B.        Teori  tentang sumber kejiwaan agama
1.   Teori Monistik : (Mono=Satu)
Teori monistik berpendapat, bahwa yang menjadi sumber kejiwaan agama itu adalah satu sumber kejiwaan. Selanjutnya sumber tunggal manakah yang dimaksud yang paling dominan sebagai sumber kejiwaan itu timbul beberapa pendapat, yaitu yang dikemukakan oleh :
a.    Thomas Van Aquino
Sesuai dengan masanya Thomas Aquino mengemukakan, bahwa yang menjadi sumber kejiwaan agama itu, ialah berpikir. Manusia ber-Tuhan karena manusia menggunakan kemampuan berpikirnya. Kehidupan beragama merupakan refleksi dari kehidupan berpikir manusi itu sendiri. Pandangan semacam ini masih tetap mendapat tempatnya hingga sekarang di mana para ahli mendewakan rasio sebagai satu-satunya motif yang menjadi sumber agama.
b.   Fredick Hegel
Hampir sama dengan pendapat yang dikemukakan oleh Thomas Van Aquino, maka filosof Jerman ini berpendapatk agama adalah suatu pengetahuan yang sungguh-sungguh benar dan tempat kebenaran abadi. Berdasarkan hal itu agama semata – mata merupakan hal – hal atau persoalan berhubungan dengan pikiran .

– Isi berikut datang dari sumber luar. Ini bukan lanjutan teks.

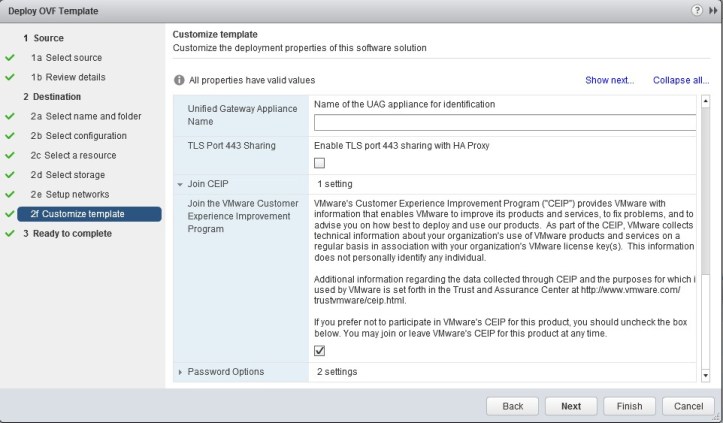Click the checkmark icon next to Select source
This screenshot has height=423, width=723.
click(x=9, y=58)
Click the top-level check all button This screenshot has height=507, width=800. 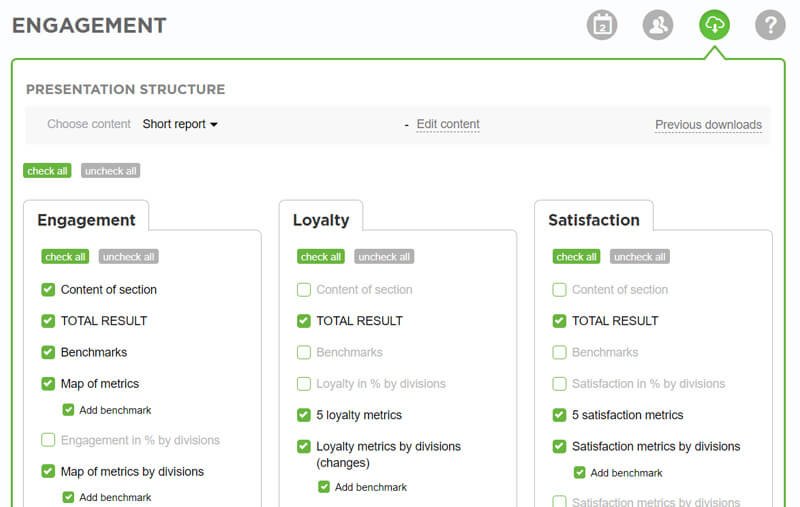[x=47, y=171]
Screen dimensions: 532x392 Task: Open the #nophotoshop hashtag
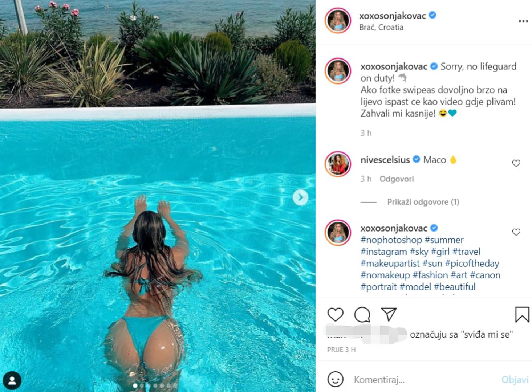pos(391,240)
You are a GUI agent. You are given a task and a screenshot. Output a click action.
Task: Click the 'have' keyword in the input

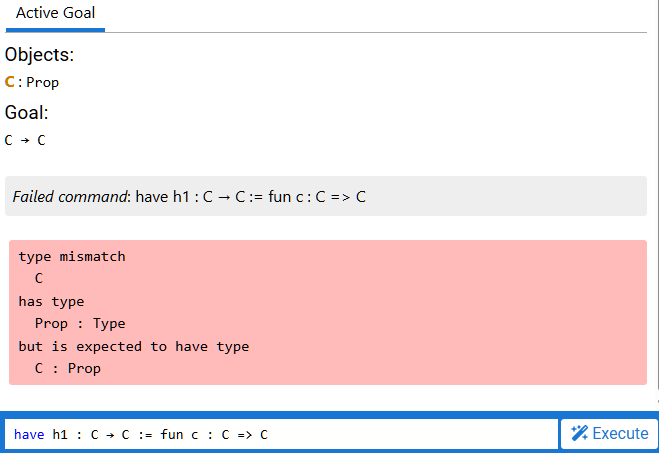pos(29,434)
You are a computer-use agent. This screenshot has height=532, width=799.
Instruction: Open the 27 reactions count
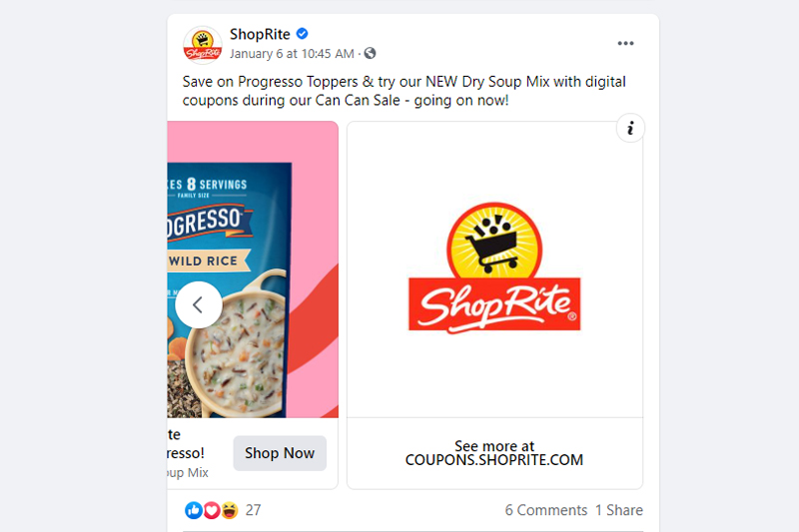click(254, 510)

c.    Fredrick Schleimacher
Berlainan dengan pendapat kedua ahli di atas, maka F. Schleimacher berpendapat, , bahwa menjadi sumber keagamaan itu adalah rasa ketergantungan yang mutlak ( sense of depend ) . Dengan adanya rasa ketergantungan yang mutlak ini manusia merasakan dirinya  lemah. Kelemahan ini menyebabkan manusia selalu tergantung hidupnya dengan suatu kekuasaan yang berada di  luar dirinya. Berdasarkan rasa ketergantungan itulah timbul konsep tentang Tuhan.Manusia merasa tak berdaya menghadapi tantangan alam yang selalu dialaminya, makanya mereka menggantung harapannya kepada suatu kekuasaan yang mereka anggap mutlak adanya . Berdasarkan konsep ini timbullah upacara untuk meminta perlindungan kepada kekuasaan yang diyakini dapat melindungi mereka . Rasa ketergantungan yang mutlak ini dapat dibuktikan dalam realitas upacara keagamaan dan pengabdian penganut agama  kepada kekuasaan yang mereka namakan Tuhan.
d.   Rudolf Otto
Menurut pendapat tokoh ini sumber kejiwaan agama adalah rasa kagum yang berasal dari The Wholly Other( yang sama sekali lain ) . Jika seseorang dipengaruhi rasa kagum terhadap sesuatu yang dianggapnya lain dari yang lain , maka keadaan mental seperti itu di istilahkan oleh R. Otto numinous ,  perasaan yang semacam itulah yang menurut pendapatnya sebagai sumber dari kejiwaan agama pada manusia . Walaupun factor – factor lainnya diakui pula oleh R. Otto namun ia berpendapat numinous merupakan sumber akal.
e.    Sigmund Freud
Pendapat S. Freud uneur kejiawaan yang menjadi sumber kejiwaan agama ialah libido sexual ( naluri seksual ) . Berdasarkan libido ini timbullah ide tetnag ke Tuhanan dan upacara keagamaan setelah melalui proses :
1)      Pedipoes Complex :
Mitos Yunani kuno yang meneceritakan bahwa karena perasaan cinta kepada ibunya , maka Oedipoes membunuh ayahnya. Kejadian yang demikian itu berawal dari manusia primitif . Mereka bersekongkol untuk membunuh ayah yang berasal dalam masyarakat promiscuitas . Setelah ayah mereka mati , maka timbullah rasa berasal ( sense of guilt ) pada diri anak – anak itu.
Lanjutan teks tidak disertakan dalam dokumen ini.